Nvidia Unveils AI Chip As It Builds On Its Partnerships With Ad Agencies

Nvidia unveiled a new artificial intelligence (AI) chip with increased capabilities on Tuesday, as the company continues to build on its partnerships with agencies and brands.

The more powerful chip -- known as GH200 Grace Hopper Superchip -- will have the same graphic processing units (GPU) as the GH100, which is currently Nvidia's most powerful and popular AI offering.

The new chip will have the world’s first HBM3e processor, which offers triple the memory capacity, making it an asset to advertising agencies looking to process increased data. Complex AI models require powerful GPUs to run complicated computations. 

For the ad agency techies, the dual configuration delivers up to 3.5 times more memory capacity and 3 times more bandwidth than the current generation, and has one server with 144 Arm Neoverse cores, eight petaflops of AI performance and 282GB of the latest HBM3e memory technology.

"The ChatGPT moment in November of last year really elevated the visibility where Nvidia's importance lies in the world of AI," said Jamie Allan, director of business development for global agencies and advertising at Nvidia, in an interview late last month. "That led to many other large agency and innovation groups within them wanting to partner with Nvidia as a foundational technology partner, so they can build their own capabilities around language models and AI."  

Allan sees this leading to many agency groups building AI strategies where they grow partnerships with Google, Adobe, Microsoft, Amazon, and others. 

Nvidia and WPP Group in May announced a extended partnership to develop a content engine for assets built on generative artificial intelligence (GAI). The engine will support Nvidia’s 3D content development platform Omniverse.

The relationship, however, goes back much further. The relationship with WPP began in 2019, before the world was "turned on to GAI," Allan said. The company also works with companies like Getty to train tools on licensed data.

Allan also helps to nurture small partnerships. A group within the company incubates startups. One of those startups is OpenAI.

Today, there are about 18,000 worldwide. All use Nvidia technology, from content creation to interactive avatar designs. The group is called Inception.

"My role is to not only work with companies like WPP, Publicis, and Media.Monks, but enable the next generation of software vendors and technologists to build the tools organizations want to use," he said. "We have growing relationships with all the agencies within advertising."
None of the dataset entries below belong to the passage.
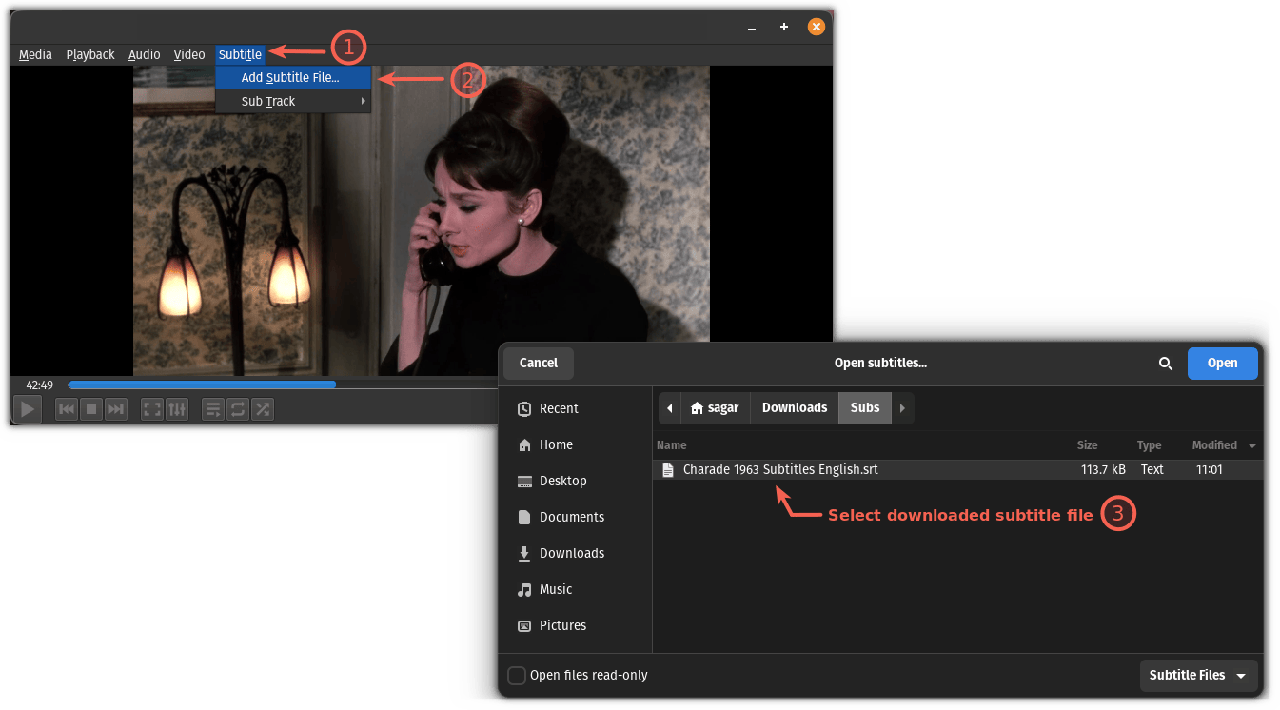Click the Modified column sort arrow
This screenshot has height=710, width=1280.
click(1253, 446)
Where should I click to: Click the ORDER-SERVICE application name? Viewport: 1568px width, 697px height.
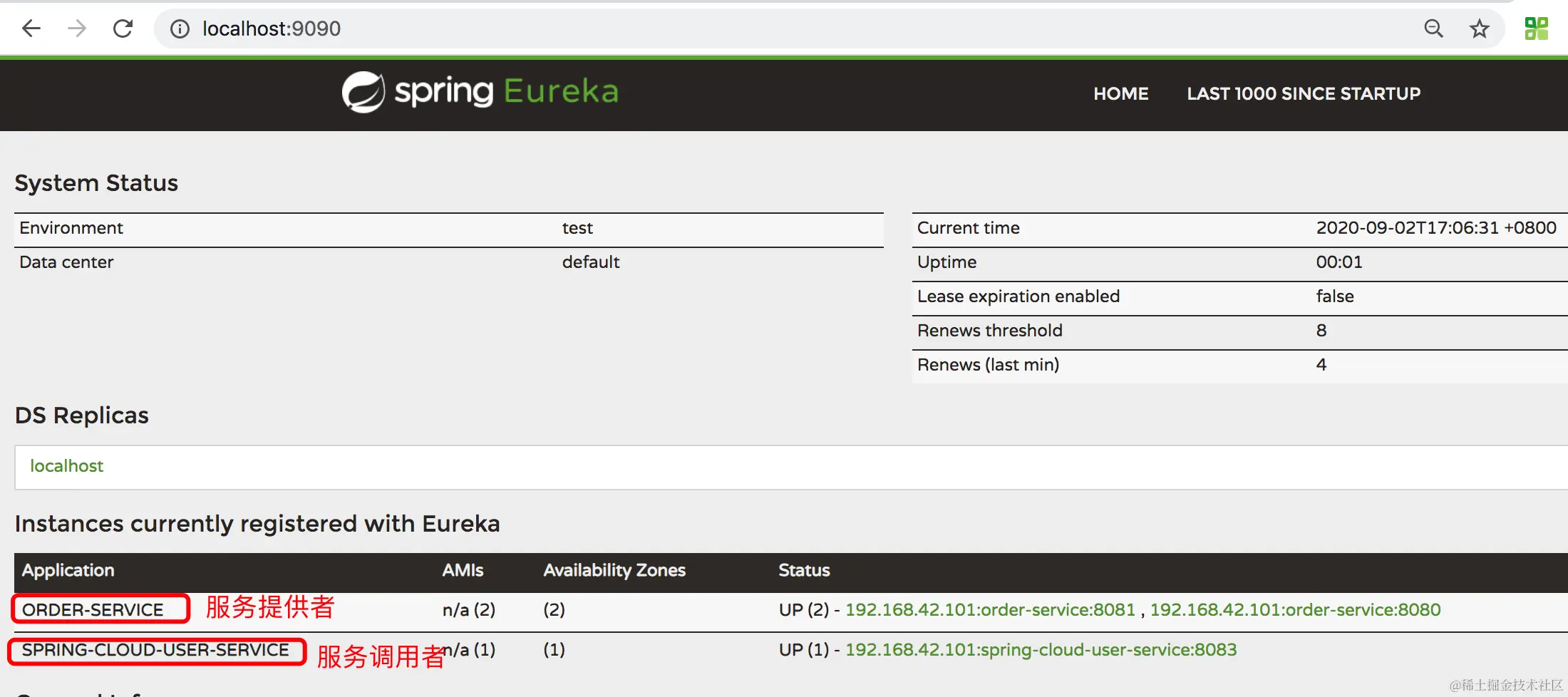coord(93,610)
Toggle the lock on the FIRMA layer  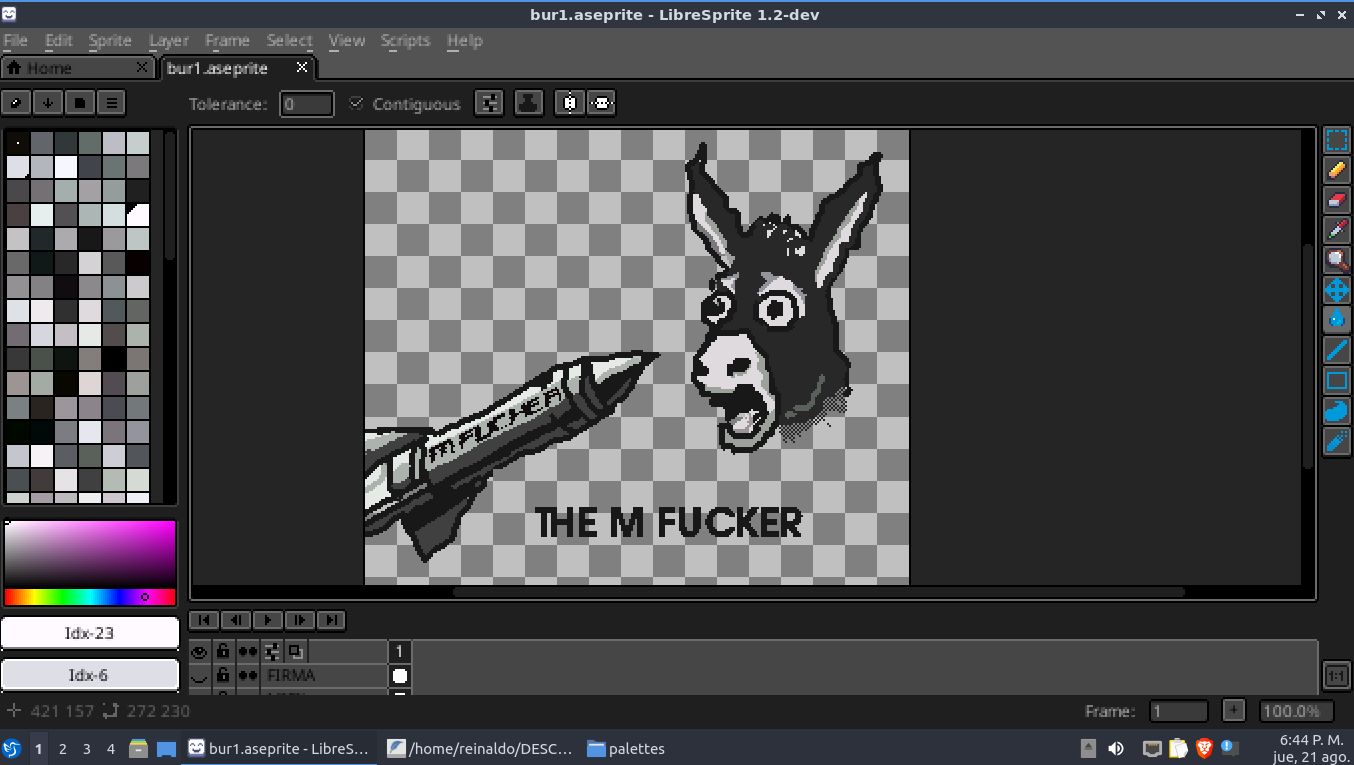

There is a mix of interest in AI and solutions and applications for them and their clients, he said. For example, the work being done with Media.Monks is about next- generation broadcasting and how to deliver different types of experiences for consumers or brands into a live stream infusing AI. 

While the gaming industry will continue to be a focus for Nvidia, the company is building AI into every product it offers. 

"The most exciting thing is navigating impactful use cases," he said. "There's lots of things happening in generative AI across language, video, 3D and more."